Walk around the exterior of your home at least a few times before you bring your dog home to look for areas they can potentially escape from – keep an eye out for holes or gaps in fences, in particular. Gates should also always be kept closed and locked properly. While you’re at it, be sure to get rid of any unwanted or dangerous debris or equipment around your yard. And, inside your home, make sure all wires, cords, clothes, shoes, medication, or decorative items are kept out of the way, so your dog isn’t tempted to chew on them. Also, consider your dog’s vantage point – what can they see from down below? Are there any objects you wouldn’t otherwise notice that may catch their eye? Any items that your dog can easily grab should be moved to a safer spot (like a closet or drawer, for example). 

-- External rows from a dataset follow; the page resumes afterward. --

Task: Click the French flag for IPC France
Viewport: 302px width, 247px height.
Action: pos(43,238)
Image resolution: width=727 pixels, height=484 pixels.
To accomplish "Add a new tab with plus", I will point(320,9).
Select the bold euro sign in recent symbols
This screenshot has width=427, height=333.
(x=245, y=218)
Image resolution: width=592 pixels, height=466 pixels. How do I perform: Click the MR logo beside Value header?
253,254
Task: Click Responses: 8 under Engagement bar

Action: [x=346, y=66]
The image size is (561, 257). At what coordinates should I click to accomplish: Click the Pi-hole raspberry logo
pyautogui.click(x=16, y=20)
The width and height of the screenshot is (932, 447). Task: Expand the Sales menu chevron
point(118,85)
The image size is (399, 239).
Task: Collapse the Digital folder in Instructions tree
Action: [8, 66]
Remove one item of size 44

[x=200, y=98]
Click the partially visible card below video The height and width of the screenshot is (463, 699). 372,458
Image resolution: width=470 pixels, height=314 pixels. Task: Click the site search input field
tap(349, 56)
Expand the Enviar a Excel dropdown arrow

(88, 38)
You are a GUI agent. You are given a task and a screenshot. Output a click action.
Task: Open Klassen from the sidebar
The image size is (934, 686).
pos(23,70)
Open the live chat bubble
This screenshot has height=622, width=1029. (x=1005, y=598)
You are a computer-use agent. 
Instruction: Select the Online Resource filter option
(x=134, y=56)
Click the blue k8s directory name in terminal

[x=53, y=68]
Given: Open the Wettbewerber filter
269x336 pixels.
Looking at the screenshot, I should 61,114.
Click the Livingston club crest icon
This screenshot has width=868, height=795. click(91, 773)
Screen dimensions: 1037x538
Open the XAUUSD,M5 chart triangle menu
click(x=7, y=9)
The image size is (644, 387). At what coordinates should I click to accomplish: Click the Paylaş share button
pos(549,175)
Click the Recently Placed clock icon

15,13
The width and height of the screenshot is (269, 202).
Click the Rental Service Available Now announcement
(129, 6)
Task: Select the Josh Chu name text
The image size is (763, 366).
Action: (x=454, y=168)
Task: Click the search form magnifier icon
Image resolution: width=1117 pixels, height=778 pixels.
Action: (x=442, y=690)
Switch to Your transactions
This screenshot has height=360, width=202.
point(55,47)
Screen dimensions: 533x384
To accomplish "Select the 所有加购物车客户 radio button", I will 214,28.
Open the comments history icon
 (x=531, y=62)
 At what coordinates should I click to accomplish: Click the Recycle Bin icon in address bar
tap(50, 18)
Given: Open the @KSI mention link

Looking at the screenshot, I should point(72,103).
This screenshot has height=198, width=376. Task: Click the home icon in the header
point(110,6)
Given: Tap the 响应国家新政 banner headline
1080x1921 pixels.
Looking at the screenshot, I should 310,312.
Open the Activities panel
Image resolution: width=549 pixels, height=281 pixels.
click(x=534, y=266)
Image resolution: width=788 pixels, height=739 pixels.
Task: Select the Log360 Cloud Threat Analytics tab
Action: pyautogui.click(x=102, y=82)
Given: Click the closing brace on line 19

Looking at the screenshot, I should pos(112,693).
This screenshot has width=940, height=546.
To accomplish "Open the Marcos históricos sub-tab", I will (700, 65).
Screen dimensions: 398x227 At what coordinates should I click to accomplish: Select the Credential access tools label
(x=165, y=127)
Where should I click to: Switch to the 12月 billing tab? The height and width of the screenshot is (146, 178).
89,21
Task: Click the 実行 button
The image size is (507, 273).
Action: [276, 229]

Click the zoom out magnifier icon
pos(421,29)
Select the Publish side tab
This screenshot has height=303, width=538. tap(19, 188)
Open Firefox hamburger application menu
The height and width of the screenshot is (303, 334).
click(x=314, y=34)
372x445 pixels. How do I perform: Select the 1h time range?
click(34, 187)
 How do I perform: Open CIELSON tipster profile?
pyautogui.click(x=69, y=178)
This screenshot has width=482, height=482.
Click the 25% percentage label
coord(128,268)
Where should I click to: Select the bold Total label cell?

It’s also important to keep your home a comfortable temperature for your dog – ideally, between 75-78 degrees during the summer, and between 68-72 degrees in the winter. Investing in a smart thermostat, in particular, is an effective way to save money on your energy costs – potentially as much as 10%. It’s essentially able to adjust your home’s heating and cooling depending on when it’s occupied, or about to be occupied. Also, keep in mind, if you ever have to leave your dog home alone whilst you pop out briefly, they’ll likely appreciate access to a cool cement or tile floor to lie on in the summer, and an extra warm bed with blankets in the winter. Be careful not to place any dog beds, fleeces, or rugs near heaters, fireplaces, fans, or electrical cords to help keep your pooch as safe as possible.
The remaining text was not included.